|What we were supposed to be doing today!|
We chose a beautiful colony that Liz had found (this girl is a veritable magnet for large coral colonies!) and maneuvered the boat into place over the coral head through trial and error. And at the 11th hour, just as we were donning our SCUBA gear, we realized that the pneumatic drill wasn't turning. Not even a bit. It was absolutely positively rusted through and through, frozen solid. Nothing to be done but turn around and curse silently (for the most part) all the way back to base, knowing full well that this could be the de facto end of our coral collection on this expedition. It was grim, to say the least. What idiots we had been not to run lubricant through the drill 2 days ago after our first dives! We had probably all thought about it, but nobody really took the reins and did it, probably because we were high from our success and felt invincible. A serious smack-down was headed our way, and the karmatic powers that be certainly chose an effective way to deliver the message - there is no single piece of equipment more important than The Drill. In fact, we brought TWO along just in case one gave out. But of course we had tested both of them in seawater when we thought the drill was broken, so they were both in the exact same condition - utterly useless.
We got on the internet and managed to get the maker on the custom-made drills on the phone, and he basically laughed when we told him what had happened (a most unwelcome response, as you might imagine). He said our only bet was to soak the drills overnight in WD40 and pray. So we bought a can of WD40 for $18.20 (!!!!) and went about trying to get the drills unstuck. By lunchtime I was climbing the walls with anxiety, so we loaded up for a fossil coral hunt on nearby beaches while we waited and prayed for the God of WD40 to smile upon us. The trip did the trick - we found many many Porites fossils and I had a good time talking to the team about how to avoid unhappy corals (corals grow funny when they are smushed up against the water's surface, and we'd like to avoid these for paleoclimate).

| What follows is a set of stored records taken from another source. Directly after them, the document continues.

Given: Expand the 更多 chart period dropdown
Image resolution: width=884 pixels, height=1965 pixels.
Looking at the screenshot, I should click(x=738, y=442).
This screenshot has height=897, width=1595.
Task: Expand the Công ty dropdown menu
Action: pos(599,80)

And everyone worked their hearts out under sweltering mid-day sun, bless them. It was hard to stay in a funk for long.
When we got back, things hadn't changed, so I initiated Operation Christmas Drill, firing off a bunch of desperate e-mails to various corners of the world in a desperate attempt to get a new pneumatic drill shipped down here on the next plane in two day's time. And then I got serious. The local guys began an in-depth project to change the nonexistent brake pads on the mini-truck, and I took inspiration from them to attempt a full-scale dismantling of the drill itself. I enlisted Hussein to help me keep track of parts and think through rough patches. And piece by piece, using vice grips, pipe wrenches, and lots of WD40, the drill came apart! We cleaned all the parts off with (you guessed it) WD40 and began to reassemble. We hooked it up the air, opened the valve up to full throttle, and let her rip. At first nothing happened, but then in a shower of blackened WD40, it spun! An hour later we had freed the 2nd drill from its rusty grave too! So needless to say, I could have done without that little adventure today, but as they say, all’s well that ends well. Tomorrow we’ll drill that nice Porites on the reef from this morning, and carry on with the drilling of fossil corals in the village in the afternoon. A full day, but believe me, I will be smiling with every single revolution of that drill. If anyone ever needs to know what’s inside a pneumatic drill, Hussein and I can give you a detailed overview any day.